(Reading passage):

This nice line of code reads almost exactly like the English version. Unfortunately this method is slow. We’re using the interface IEnumerable to iterate through the numbers, and it’s calling a lambda function for the predicate to filter out the multiples of 3, and then again using the interface to iterate through the numbers to sum them. I don’t know exactly how much this of this the optimizer removes, but on my machine it averages about 1500ns to execute this line.

On the other hand, here is the equivalent imperative code:

int sum = 0;
for (int i = 1; i < 101; i++)
    if (i % 3 != 0)
        sum += i;
x = sum;

This essentially means exactly the same thing: for the numbers between 1 and 100, for numbers that aren’t multiples of 3, sum them. I’ve explicitly not done anything clever here, like stepping in increments of 3 instead of 1. This code is meant to be as close to the functional code as possible. It executes in about 140ns on my computer – more than 10 times faster than the functional equivalent.

Of course there is another implementation that does the same thing:

x = 3367;

By the same timing methodology, this last implementation takes about 0.28ns on my machine, although at this level the result is pretty meaningless except to say that it is blindingly fast.

Now, I’m not an expert on optimization by any means, but I would say that both of the latter implementations are almost trivially apparent from the first implementation. The compiler or JIT optimizer could generate them just by “inlining” things that are known to hold constant for certain call.

In fact I think it’s so easy that I’m going to demonstrate it (partially). First, let me rewrite the nice concise code into what the C# compiler actually sees, by writing out the extension-method calls explicitly:

x = Enumerable.Sum(
    Enumerable.Where(
        Enumerable.Range(1, 100), 
        i => i % 3 != 0));

I don’t know how the Sum function looks, but lets say that this is a reasonable implementation:

static int Sum(IEnumerable nums)
{
    int sum = 0;
    foreach (int n in nums)
        sum += n;
    return sum;
}

(You see where I’m going with this?) Now we “inline” the Sum function:

IEnumerable nums = 
    Enumerable.Where(Enumerable.Range(1, 100), i => i % 3 != 0);
int sum = 0;
foreach (int n in nums)
    sum += n;
x = sum;

By continuing recursively substituting constant (“unchanging”, not “const“) arguments into functions, we land up with very close to our original imperative code.

To go even further, since the code doesn’t access any outside state, the compiler could also just execute it at compile-time to arrive at the final answer straight away. This could even be done without any of the previous optimizations – the original expression only calls referentially transparent functions with constant arguments, and so the result must be constant and can be precomputed to just be 3367.

(Stored data):
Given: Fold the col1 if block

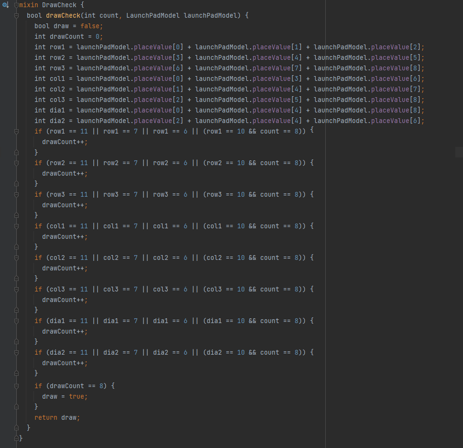Looking at the screenshot, I should click(16, 226).
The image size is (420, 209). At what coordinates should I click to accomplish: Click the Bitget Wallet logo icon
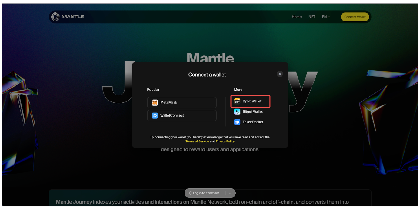237,112
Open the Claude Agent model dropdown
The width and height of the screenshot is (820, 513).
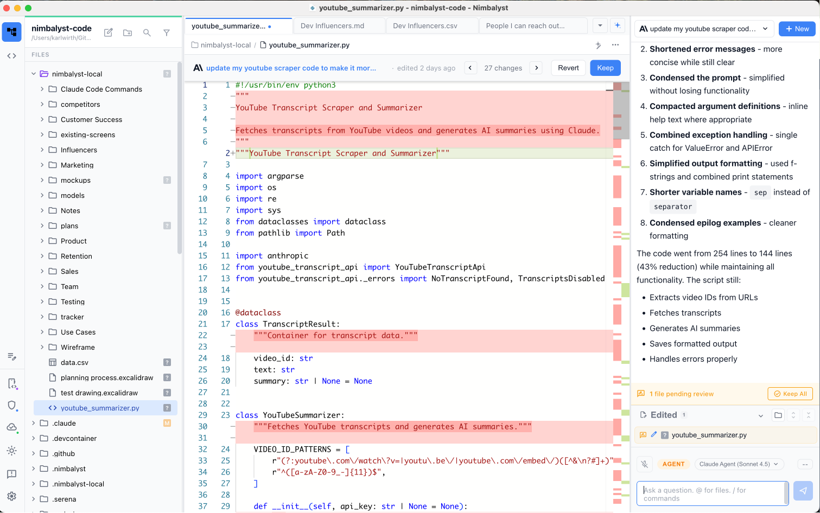point(739,464)
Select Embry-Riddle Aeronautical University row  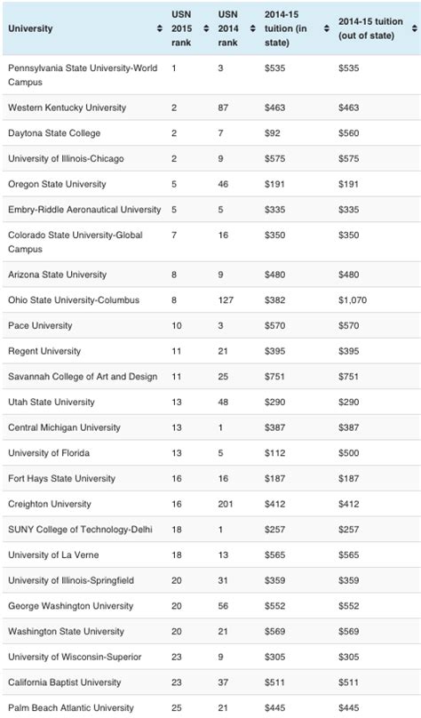point(211,210)
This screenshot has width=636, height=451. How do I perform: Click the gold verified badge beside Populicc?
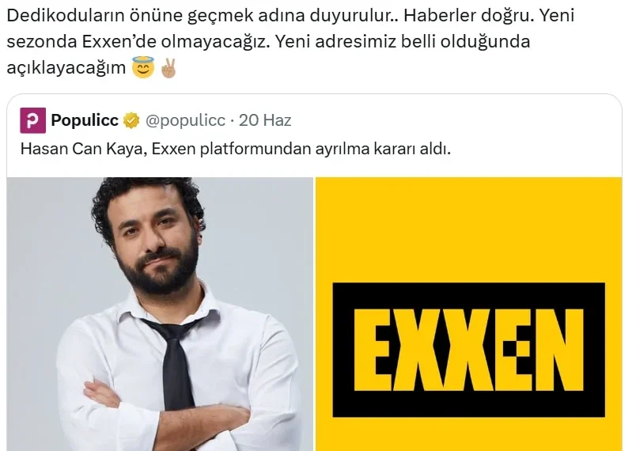pyautogui.click(x=131, y=121)
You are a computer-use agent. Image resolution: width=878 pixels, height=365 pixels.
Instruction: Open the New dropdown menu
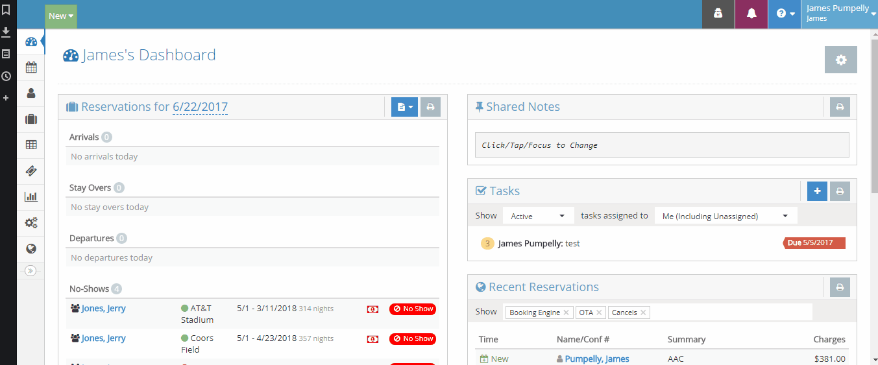61,16
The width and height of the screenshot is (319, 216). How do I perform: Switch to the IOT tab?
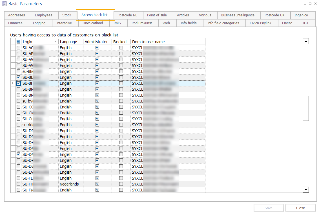306,23
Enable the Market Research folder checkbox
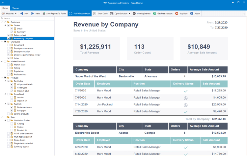 (5, 61)
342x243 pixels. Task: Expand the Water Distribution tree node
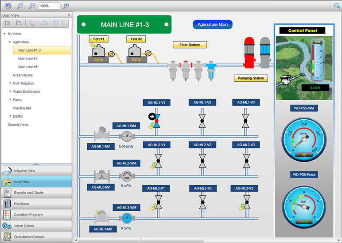pos(10,92)
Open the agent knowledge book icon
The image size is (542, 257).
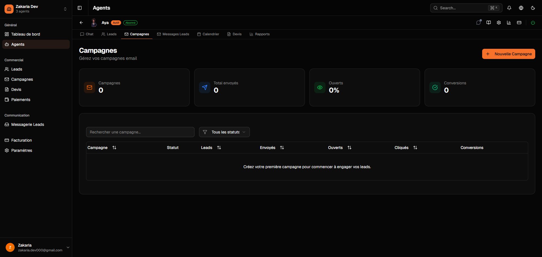(489, 23)
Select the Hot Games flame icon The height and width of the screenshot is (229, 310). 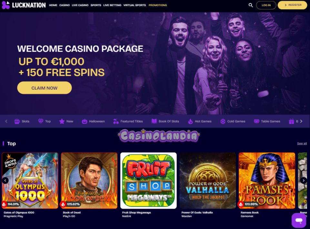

(Task details): Resume the write-up on optimizing the LINQ sum in C#, starting right after its final sentence.

(Result):
In my mind this is just a case of constant propagation and function inlining, two things which are already done, but obviously not to the extent they could be done.

Premature Optimization?

Who cares that it takes 1500ns to execute the line of code? It’s still bleedingly fast on a modern computer, so why does it matter?

Well, this isn’t a hypothetical scenario. Yes, it’s true that I’ve never had so sum up these numbers like that. But on the other hand I have had to work with streams of millions of bytes, and with arrays of thousands or millions of numbers. And in these situations I feel forced by C# to write low-level imperative code, rather than using the layers of abstractions that are supposed to make my life easier.

Why doesn’t it?

So why doesn’t the C# compiler do any of these optimizations? Well I don’t pretend to know, but I put forward a few theories:

1. The specification is too restrictive

Perhaps the C# specification is too restrictive when it comes to letting the optimizer produce the most efficient code. For example, IEnumerable is a reference type, and reference types are always allocated on the heap. It may be a breach of C# contract to optimize out a heap allocation. This, of course, is pure speculation. It may not be about heap allocation at all, it may be about functions maintaining reference equality, or that the optimizer can’t inline across assembly boundaries, etc. All of these boil down to the fact that something about the language model includes details that couple it to the inflated machine code that it currently outputs.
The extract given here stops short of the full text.